### [WHAT IS NEEDED]
Convert the listing between the line holding "The width and height of the screenshot is (1042, 561)." and the line holding "Looking at the screenshot, I should click(1210, 167).", inclusive, into a two-column CSV with columns named request and answer. Give one row for each entry, put its text and its answer each in a single quoted field, and replace line breaks with spaces.

### [RECORDS SHOWN]

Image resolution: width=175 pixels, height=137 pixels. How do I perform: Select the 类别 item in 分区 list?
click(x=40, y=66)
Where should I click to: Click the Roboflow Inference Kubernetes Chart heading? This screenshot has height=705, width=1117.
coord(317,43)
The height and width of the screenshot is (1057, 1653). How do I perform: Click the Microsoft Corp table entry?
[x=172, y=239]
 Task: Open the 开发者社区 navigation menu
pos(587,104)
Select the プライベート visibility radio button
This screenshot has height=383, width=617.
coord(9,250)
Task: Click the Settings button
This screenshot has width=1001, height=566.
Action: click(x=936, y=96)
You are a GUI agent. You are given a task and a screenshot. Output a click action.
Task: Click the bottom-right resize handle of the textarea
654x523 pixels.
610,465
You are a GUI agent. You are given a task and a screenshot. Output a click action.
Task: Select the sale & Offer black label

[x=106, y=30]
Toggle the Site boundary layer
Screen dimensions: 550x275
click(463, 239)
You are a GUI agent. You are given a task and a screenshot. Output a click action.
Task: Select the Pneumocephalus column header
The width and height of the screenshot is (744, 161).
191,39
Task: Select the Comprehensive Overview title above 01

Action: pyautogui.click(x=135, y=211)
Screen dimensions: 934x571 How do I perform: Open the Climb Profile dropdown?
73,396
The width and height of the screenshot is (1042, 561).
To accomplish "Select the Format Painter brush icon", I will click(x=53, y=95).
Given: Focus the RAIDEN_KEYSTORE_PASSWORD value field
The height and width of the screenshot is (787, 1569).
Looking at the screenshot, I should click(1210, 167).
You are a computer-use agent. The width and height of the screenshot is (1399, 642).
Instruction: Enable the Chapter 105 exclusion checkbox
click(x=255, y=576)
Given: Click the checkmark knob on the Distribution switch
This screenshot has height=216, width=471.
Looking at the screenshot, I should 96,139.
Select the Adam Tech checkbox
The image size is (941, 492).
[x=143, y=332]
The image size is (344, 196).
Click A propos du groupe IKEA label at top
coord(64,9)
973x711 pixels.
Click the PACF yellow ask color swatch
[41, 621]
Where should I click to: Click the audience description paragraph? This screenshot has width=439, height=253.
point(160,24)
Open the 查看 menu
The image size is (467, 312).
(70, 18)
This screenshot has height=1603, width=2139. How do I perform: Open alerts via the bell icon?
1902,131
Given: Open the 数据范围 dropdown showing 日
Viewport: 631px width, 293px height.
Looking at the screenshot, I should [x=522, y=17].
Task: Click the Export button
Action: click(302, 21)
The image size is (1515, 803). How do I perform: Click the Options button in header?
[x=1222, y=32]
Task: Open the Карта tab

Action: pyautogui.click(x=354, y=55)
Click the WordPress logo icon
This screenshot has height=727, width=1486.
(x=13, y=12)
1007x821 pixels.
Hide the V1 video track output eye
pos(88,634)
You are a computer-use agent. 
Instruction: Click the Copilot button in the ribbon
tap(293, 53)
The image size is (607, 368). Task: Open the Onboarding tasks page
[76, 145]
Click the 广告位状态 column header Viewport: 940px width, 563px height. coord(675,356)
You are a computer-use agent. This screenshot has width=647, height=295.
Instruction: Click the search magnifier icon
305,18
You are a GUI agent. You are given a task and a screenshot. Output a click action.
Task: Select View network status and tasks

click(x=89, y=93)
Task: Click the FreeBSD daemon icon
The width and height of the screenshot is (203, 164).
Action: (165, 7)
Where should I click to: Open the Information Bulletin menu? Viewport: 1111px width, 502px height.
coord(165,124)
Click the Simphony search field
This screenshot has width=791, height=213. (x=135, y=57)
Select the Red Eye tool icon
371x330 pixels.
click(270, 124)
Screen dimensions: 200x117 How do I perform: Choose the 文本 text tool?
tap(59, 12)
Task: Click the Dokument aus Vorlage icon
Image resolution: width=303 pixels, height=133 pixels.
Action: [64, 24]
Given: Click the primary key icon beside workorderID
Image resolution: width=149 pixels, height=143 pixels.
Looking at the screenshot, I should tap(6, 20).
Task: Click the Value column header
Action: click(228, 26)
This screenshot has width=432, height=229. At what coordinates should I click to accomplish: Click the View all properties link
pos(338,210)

### [WRITTEN ANSWER]
request,answer
"The width and height of the screenshot is (1042, 561). To accomplish ""Select the Format Painter brush icon"",","I will click(x=53, y=95)."
"Given: Focus the RAIDEN_KEYSTORE_PASSWORD value field The height and width of the screenshot is (787, 1569).","Looking at the screenshot, I should click(1210, 167)."